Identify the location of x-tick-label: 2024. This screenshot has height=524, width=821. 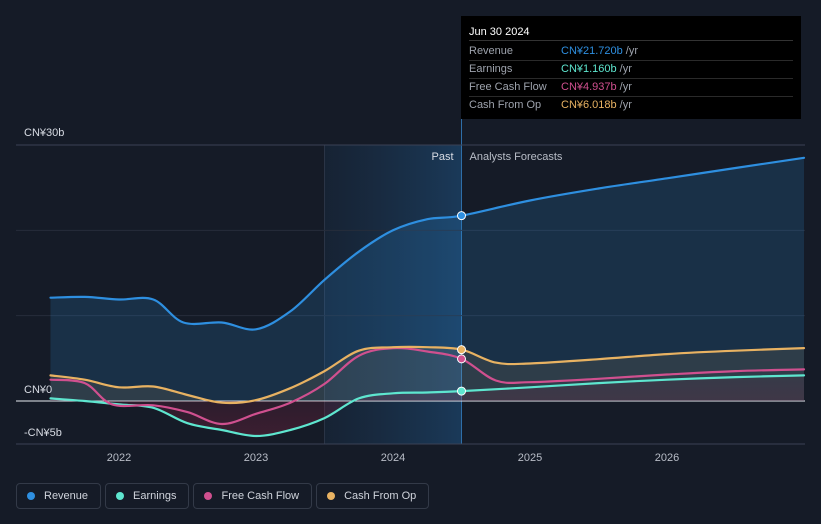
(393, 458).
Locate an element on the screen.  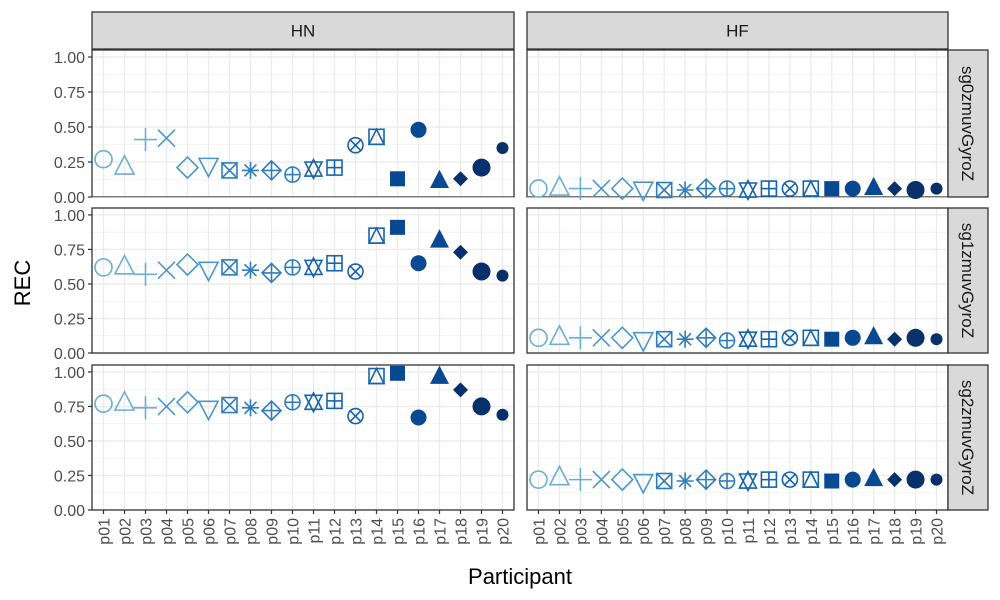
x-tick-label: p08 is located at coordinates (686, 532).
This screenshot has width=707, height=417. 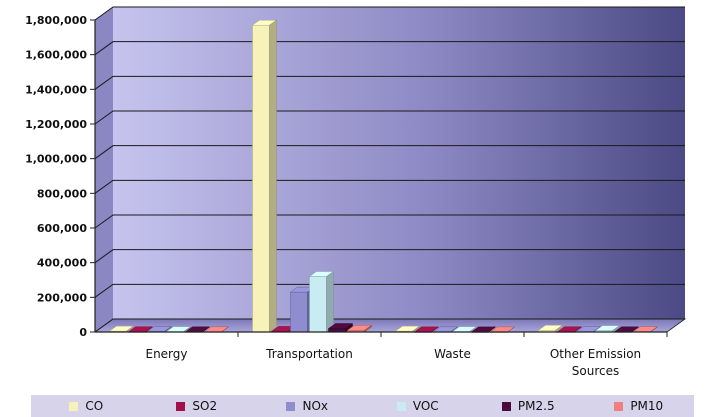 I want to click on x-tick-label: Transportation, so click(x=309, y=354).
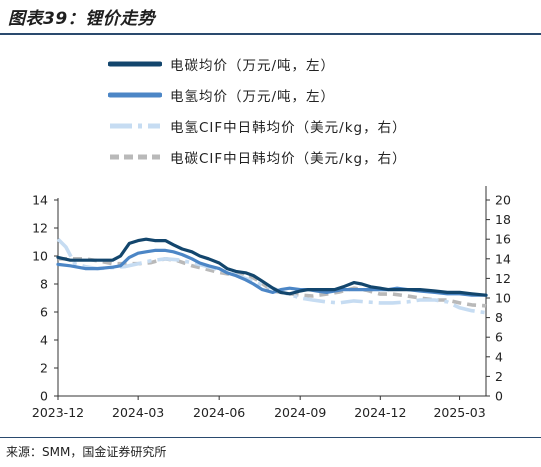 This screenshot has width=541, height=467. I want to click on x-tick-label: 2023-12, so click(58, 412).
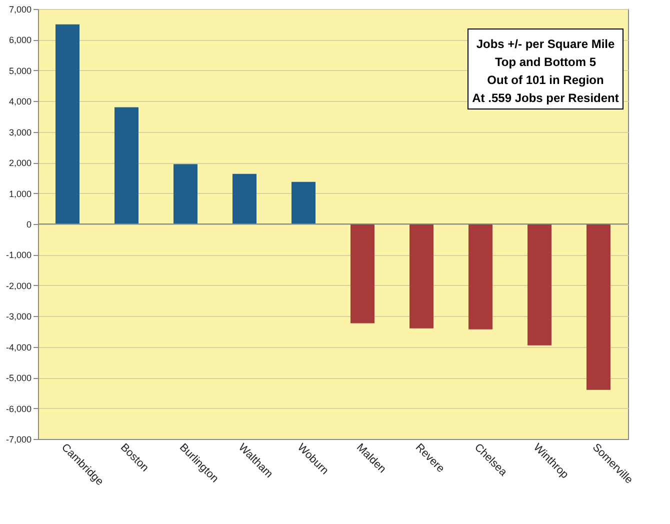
...
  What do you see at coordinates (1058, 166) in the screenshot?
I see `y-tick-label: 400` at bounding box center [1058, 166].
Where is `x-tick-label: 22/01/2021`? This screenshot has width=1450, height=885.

§ Problem to solve
Convert the listing lines from the line with "What do you" to the line with "has width=1450, height=885." into a Markdown table. Use the columns Row and Text, give each line a row number, and leave out blank lines.

§ Answer box
| Row | Text |
|---|---|
| 1 |   What do you see at coordinates (1058, 166) in the screenshot? |
| 2 | I see `y-tick-label: 400` at bounding box center [1058, 166]. |
| 3 | Where is `x-tick-label: 22/01/2021`? This screenshot has width=1450, height=885. |